» Data under study:

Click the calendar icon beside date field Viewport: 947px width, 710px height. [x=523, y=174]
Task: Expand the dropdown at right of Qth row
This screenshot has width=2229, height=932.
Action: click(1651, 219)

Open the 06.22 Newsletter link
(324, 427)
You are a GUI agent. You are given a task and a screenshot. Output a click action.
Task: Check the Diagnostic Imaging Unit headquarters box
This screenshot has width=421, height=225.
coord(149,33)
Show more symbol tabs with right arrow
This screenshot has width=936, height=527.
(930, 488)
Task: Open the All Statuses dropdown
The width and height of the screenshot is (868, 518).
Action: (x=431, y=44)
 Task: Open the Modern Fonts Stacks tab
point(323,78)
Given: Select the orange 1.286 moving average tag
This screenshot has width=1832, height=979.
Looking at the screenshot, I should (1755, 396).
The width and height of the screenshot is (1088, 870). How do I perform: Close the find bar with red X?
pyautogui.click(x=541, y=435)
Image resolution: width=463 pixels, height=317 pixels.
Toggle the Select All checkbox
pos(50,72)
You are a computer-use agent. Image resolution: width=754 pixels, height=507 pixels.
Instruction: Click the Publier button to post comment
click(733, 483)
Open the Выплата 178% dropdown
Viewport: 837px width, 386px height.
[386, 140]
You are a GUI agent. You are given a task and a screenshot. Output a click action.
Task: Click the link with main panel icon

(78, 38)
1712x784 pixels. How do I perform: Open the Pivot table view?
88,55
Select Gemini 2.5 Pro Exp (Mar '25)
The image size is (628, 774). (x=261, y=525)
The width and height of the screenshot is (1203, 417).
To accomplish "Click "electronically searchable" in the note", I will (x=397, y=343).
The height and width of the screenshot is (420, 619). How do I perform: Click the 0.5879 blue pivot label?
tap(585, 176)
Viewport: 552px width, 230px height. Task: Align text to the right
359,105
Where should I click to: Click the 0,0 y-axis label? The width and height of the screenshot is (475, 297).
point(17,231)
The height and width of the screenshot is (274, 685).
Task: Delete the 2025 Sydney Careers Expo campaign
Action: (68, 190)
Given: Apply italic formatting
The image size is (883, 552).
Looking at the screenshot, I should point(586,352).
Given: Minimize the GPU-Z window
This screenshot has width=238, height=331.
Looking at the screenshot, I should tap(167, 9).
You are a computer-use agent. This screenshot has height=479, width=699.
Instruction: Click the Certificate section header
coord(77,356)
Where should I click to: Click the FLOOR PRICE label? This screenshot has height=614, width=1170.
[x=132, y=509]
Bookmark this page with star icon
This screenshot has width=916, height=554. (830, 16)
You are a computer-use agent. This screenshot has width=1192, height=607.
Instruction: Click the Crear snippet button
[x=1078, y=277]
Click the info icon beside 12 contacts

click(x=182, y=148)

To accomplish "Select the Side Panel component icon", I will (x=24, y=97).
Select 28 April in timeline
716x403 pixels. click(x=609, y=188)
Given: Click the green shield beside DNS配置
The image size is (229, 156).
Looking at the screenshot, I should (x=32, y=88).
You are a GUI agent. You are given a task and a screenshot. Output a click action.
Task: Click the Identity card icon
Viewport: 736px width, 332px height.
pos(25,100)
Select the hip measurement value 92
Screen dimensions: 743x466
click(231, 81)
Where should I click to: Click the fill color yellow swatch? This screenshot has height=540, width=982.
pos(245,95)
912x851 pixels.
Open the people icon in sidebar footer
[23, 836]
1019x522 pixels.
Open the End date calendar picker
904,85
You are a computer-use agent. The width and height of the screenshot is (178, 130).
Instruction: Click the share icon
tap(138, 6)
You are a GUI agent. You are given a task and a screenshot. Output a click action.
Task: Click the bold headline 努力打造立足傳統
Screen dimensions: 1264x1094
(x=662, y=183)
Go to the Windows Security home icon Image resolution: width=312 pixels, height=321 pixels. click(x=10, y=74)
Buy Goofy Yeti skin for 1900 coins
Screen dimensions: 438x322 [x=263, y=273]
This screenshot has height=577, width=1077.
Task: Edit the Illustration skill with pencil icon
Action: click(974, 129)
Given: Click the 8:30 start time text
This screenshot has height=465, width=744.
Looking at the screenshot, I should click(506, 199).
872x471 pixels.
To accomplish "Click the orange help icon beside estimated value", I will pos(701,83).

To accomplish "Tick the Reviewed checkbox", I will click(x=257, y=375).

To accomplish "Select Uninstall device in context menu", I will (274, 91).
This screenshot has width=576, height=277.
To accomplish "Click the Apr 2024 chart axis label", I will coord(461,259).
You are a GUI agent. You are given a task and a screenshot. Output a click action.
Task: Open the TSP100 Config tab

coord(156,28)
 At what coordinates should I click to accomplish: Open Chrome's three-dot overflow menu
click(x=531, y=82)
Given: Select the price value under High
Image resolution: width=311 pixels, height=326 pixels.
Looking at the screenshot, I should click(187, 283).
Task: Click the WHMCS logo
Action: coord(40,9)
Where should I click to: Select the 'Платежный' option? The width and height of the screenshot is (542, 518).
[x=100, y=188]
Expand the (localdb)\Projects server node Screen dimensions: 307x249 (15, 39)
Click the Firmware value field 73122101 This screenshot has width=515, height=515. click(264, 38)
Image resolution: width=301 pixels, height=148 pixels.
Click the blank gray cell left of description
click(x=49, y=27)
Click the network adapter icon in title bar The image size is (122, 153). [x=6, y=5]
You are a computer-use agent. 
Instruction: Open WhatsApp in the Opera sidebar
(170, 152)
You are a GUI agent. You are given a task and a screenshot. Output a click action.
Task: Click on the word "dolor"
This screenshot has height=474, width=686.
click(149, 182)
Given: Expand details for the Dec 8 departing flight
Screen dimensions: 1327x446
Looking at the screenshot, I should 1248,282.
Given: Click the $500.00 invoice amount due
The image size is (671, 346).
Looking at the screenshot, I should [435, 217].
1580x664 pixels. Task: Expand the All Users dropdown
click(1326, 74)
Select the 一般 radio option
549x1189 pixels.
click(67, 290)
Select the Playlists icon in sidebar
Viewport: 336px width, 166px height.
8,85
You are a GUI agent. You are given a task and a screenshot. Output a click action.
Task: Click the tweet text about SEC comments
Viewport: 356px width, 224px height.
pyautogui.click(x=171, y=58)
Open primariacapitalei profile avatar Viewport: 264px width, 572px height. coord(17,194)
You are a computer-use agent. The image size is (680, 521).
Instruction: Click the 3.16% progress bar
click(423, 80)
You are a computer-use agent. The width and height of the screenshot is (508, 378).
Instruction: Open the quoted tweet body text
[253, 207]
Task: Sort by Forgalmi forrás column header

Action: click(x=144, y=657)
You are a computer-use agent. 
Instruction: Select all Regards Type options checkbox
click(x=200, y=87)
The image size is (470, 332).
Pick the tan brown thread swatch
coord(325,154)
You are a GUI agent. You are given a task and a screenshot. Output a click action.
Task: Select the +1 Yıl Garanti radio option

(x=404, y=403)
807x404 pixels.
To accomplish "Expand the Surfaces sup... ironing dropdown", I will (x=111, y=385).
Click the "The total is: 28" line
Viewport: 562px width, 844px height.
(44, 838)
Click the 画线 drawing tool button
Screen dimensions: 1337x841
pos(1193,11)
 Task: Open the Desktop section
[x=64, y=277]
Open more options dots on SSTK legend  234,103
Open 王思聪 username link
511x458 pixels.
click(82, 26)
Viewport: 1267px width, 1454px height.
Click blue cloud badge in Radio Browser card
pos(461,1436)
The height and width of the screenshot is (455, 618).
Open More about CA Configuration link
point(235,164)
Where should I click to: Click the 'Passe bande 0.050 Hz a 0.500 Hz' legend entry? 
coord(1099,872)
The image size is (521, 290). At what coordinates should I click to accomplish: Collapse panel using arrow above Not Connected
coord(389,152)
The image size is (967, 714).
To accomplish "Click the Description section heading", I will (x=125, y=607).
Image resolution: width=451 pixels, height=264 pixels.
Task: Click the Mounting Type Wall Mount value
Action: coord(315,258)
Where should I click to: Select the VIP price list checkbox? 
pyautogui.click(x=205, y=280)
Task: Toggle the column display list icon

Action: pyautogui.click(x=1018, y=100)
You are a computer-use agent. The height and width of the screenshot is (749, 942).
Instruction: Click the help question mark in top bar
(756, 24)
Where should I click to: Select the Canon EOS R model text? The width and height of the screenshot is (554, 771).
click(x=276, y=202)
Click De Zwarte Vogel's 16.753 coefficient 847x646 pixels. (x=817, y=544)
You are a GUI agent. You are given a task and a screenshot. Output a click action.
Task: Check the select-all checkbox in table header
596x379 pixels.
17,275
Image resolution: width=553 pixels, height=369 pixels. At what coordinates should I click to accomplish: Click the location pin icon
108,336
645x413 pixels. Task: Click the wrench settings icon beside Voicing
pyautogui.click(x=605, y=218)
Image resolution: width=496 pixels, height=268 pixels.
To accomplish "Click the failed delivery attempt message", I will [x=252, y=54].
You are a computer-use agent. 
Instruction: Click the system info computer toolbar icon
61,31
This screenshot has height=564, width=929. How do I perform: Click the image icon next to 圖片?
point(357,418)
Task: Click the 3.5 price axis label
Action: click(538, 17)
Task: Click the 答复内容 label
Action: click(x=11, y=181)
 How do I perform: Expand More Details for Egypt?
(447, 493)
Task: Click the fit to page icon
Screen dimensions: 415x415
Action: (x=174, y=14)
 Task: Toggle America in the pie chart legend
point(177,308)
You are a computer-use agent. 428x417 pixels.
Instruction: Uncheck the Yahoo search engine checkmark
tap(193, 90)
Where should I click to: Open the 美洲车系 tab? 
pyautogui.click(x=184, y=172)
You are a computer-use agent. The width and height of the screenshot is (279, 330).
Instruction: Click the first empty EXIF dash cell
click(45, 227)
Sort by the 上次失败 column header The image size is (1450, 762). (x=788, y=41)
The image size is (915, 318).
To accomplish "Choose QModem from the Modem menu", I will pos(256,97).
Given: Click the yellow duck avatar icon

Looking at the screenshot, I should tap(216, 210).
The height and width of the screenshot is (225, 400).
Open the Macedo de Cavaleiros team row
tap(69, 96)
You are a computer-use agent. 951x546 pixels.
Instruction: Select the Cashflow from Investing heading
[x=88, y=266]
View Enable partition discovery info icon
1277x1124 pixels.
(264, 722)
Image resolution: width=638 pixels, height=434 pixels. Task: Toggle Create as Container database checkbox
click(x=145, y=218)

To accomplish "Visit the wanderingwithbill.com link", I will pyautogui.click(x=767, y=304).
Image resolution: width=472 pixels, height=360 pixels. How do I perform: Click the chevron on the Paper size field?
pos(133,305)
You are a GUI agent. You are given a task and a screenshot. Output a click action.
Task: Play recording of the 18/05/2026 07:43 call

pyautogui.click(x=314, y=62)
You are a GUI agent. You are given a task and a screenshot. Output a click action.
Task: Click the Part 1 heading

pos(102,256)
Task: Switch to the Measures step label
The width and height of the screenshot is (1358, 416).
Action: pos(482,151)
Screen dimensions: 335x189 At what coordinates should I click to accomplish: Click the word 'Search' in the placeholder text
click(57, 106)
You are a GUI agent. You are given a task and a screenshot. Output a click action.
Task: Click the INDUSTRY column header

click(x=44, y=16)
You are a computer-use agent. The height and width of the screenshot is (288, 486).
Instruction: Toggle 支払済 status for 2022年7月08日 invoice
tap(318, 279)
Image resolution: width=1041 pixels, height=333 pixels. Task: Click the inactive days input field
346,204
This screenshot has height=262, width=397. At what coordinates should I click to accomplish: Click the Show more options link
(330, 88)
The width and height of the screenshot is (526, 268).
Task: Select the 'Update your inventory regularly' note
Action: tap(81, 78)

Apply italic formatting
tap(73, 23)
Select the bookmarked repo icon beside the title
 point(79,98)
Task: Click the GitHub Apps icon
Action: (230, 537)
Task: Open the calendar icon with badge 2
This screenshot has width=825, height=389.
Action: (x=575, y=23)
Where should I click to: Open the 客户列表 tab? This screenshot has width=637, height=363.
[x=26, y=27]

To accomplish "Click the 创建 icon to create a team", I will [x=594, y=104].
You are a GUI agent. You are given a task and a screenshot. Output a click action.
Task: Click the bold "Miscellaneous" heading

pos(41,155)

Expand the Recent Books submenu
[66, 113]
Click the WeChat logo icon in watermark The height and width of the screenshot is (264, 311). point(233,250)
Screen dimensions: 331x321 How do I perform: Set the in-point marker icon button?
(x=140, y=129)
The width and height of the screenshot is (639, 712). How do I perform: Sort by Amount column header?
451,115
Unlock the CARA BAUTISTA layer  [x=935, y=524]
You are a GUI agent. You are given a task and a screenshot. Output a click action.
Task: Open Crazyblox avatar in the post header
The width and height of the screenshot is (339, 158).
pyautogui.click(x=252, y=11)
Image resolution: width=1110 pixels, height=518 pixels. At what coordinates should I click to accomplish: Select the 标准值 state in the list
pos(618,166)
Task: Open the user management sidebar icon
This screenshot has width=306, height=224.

» Work required:
Show the lines above with "orange".

» Result of this exercise:
Given: Select the orange 1.286 moving average tag
To accomplish "Click the orange help icon beside estimated value", I will pos(701,83).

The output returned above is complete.